The precise motivations matter less to those living under the bombs.

Across the region, the scenes are painfully familiar: devastated cities, mass graves, grieving families, and societies once again forced to endure the violence of foreign intervention.

But this war is unfolding in a fundamentally different geopolitical environment.

The US no longer commands the unchallenged dominance it once enjoyed. China has emerged as a major economic and strategic actor. Russia continues to project influence. Regional powers have gained confidence in resisting Washington’s dictates.

The Middle East itself has changed.

A war already going wrong

Early signs suggest that the war is not unfolding according to the expectations of Washington or Tel Aviv.

Reports from US and Israeli media indicate that missile-defense systems in Israel and several Gulf states are facing a serious strain under sustained attacks. Meanwhile, Iran and its regional allies have demonstrated missile capabilities far more extensive than many analysts had anticipated.

Energy markets provide another indication of shifting dynamics. Rather than securing greater control over global energy flows, the war has disrupted supplies and strengthened Iran’s leverage over key maritime routes.

| Prompt A |
In the passage on the Middle East war, what do reports from US and Israeli media say about missile-defense systems in Israel and several Gulf states?
| Prompt B |
Carry on the passage on the Middle East war, starting right after its last sentence about energy supplies and maritime routes.

| Dataset entries |
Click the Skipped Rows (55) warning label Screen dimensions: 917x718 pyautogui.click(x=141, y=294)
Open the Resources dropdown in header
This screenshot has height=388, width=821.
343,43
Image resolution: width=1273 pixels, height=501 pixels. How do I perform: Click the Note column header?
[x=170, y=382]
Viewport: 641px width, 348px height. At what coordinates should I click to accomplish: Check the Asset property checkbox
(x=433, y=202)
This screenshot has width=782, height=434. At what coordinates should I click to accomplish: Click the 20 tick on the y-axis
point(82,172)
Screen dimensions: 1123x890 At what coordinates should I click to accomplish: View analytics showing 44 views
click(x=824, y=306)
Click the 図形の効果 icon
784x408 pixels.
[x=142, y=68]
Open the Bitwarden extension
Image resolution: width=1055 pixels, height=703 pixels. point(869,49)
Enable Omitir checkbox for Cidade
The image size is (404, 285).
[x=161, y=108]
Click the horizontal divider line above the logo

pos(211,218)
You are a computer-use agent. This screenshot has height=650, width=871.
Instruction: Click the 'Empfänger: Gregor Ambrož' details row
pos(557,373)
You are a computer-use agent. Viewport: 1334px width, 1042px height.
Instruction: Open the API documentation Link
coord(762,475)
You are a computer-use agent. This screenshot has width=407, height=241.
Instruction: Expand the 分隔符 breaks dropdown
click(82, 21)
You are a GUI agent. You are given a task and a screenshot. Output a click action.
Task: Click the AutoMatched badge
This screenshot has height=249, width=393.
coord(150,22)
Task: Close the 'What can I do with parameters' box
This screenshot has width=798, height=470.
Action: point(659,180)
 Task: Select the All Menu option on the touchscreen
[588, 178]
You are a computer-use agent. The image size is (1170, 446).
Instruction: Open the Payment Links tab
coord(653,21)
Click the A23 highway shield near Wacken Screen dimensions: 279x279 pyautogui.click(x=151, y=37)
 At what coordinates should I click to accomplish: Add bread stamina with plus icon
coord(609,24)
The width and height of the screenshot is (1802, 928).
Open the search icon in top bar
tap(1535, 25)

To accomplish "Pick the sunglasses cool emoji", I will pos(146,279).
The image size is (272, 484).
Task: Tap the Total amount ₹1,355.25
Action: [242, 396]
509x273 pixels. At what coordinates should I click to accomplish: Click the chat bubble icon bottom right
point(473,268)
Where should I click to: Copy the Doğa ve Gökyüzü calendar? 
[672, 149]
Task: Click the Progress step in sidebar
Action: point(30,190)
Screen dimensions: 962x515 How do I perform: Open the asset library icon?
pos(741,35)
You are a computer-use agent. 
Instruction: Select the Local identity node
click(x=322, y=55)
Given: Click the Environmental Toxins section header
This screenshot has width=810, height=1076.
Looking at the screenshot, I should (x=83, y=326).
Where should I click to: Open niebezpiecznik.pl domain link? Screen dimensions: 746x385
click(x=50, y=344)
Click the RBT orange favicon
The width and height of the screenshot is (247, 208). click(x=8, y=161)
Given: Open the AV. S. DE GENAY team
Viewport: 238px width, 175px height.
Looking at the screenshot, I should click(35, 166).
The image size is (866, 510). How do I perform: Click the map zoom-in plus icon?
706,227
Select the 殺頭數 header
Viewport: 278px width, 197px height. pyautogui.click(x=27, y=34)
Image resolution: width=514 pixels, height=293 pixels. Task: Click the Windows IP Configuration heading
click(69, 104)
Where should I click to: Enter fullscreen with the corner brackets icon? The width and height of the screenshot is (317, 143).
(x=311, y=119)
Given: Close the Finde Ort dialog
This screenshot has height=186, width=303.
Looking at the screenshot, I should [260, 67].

| Written response A |
They are facing a serious strain under sustained attacks.

| Written response B |
Strategic assumptions built on decades of uncontested American military power are colliding with a far more complex reality.

Even the political rhetoric emanating from Washington has become noticeably defensive and increasingly angry—often a sign that events are not unfolding as planned.

Within the Trump administration itself, the intellectual poverty of the moment is difficult to miss. Defense Secretary Pete Hegseth, whose public persona is built on television bravado rather than strategic literacy, has often framed the conflict in language that sounds less like military doctrine and more like locker-room theatrics.

Hegseth’s style is symptomatic of a broader intellectual collapse within Washington’s war-making circles—where historical knowledge is replaced by slogans, and strategic planning by theatrical displays of toughness.

In speeches and interviews, he has repeatedly reduced complex geopolitical realities into crude narratives of strength, masculinity, and domination. Such rhetoric may excite partisan audiences, but it reveals a deeper problem: the people directing the most dangerous war in decades appear to understand very little about the forces they have unleashed.

In such an environment, wars are not analyzed; they are performed.

The end of an era?

Netanyahu sought to dominate the Middle East. Washington sought to reaffirm its position as the world’s unrivaled superpower. Neither objective appears within reach.

Instead, the war may accelerate the very transformations it was meant to prevent: a declining US strategic role, a weakened Israeli deterrent posture, and a Middle East increasingly shaped by regional actors rather than external powers.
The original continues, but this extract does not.